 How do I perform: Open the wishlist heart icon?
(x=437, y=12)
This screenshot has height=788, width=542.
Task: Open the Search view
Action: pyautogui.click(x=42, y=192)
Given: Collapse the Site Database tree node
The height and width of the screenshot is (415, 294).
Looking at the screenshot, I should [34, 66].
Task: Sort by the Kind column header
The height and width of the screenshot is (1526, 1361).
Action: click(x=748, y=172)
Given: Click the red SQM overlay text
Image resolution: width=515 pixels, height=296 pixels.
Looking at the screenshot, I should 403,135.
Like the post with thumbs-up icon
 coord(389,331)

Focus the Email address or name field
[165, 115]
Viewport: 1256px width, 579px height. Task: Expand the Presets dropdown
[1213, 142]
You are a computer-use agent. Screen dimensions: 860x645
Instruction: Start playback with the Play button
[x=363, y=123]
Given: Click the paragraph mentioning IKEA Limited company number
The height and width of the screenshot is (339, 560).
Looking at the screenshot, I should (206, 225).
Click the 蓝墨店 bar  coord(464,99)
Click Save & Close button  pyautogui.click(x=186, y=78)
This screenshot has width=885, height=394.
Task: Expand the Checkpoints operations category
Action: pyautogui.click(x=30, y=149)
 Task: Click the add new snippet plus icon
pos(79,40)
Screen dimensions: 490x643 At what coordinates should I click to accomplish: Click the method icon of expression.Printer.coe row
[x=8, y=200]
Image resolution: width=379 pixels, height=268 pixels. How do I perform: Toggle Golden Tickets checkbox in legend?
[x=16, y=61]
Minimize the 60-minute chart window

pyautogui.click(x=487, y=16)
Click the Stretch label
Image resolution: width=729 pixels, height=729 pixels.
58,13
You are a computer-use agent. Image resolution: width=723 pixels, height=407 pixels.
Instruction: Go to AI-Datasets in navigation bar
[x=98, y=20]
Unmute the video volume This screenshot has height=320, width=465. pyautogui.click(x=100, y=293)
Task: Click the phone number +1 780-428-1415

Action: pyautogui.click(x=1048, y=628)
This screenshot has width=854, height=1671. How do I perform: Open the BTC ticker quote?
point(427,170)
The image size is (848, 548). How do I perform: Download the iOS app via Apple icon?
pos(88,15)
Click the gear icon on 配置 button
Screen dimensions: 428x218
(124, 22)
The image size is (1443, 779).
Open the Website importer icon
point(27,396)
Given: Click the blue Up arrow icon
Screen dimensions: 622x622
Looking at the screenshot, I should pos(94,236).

**The problem**
Every record above must be duplicated exactly.

**Solution to this task**
 How do I perform: Open the wishlist heart icon?
(x=437, y=12)
This screenshot has height=788, width=542.
Task: Open the Search view
Action: pyautogui.click(x=42, y=192)
Given: Collapse the Site Database tree node
The height and width of the screenshot is (415, 294).
Looking at the screenshot, I should [34, 66].
Task: Sort by the Kind column header
The height and width of the screenshot is (1526, 1361).
Action: click(x=748, y=172)
Given: Click the red SQM overlay text
Image resolution: width=515 pixels, height=296 pixels.
Looking at the screenshot, I should 403,135.
Like the post with thumbs-up icon
 coord(389,331)

Focus the Email address or name field
[165, 115]
Viewport: 1256px width, 579px height. Task: Expand the Presets dropdown
[1213, 142]
You are a computer-use agent. Screen dimensions: 860x645
Instruction: Start playback with the Play button
[x=363, y=123]
Given: Click the paragraph mentioning IKEA Limited company number
The height and width of the screenshot is (339, 560).
Looking at the screenshot, I should (206, 225).
Click the 蓝墨店 bar  coord(464,99)
Click Save & Close button  pyautogui.click(x=186, y=78)
This screenshot has width=885, height=394.
Task: Expand the Checkpoints operations category
Action: pyautogui.click(x=30, y=149)
 Task: Click the add new snippet plus icon
pos(79,40)
Screen dimensions: 490x643 At what coordinates should I click to accomplish: Click the method icon of expression.Printer.coe row
[x=8, y=200]
Image resolution: width=379 pixels, height=268 pixels. How do I perform: Toggle Golden Tickets checkbox in legend?
[x=16, y=61]
Minimize the 60-minute chart window

pyautogui.click(x=487, y=16)
Click the Stretch label
Image resolution: width=729 pixels, height=729 pixels.
58,13
You are a computer-use agent. Image resolution: width=723 pixels, height=407 pixels.
Instruction: Go to AI-Datasets in navigation bar
[x=98, y=20]
Unmute the video volume This screenshot has height=320, width=465. pyautogui.click(x=100, y=293)
Task: Click the phone number +1 780-428-1415

Action: pyautogui.click(x=1048, y=628)
This screenshot has width=854, height=1671. How do I perform: Open the BTC ticker quote?
point(427,170)
The image size is (848, 548). How do I perform: Download the iOS app via Apple icon?
pos(88,15)
Click the gear icon on 配置 button
Screen dimensions: 428x218
(124, 22)
The image size is (1443, 779).
Open the Website importer icon
point(27,396)
Given: Click the blue Up arrow icon
Screen dimensions: 622x622
Looking at the screenshot, I should pos(94,236).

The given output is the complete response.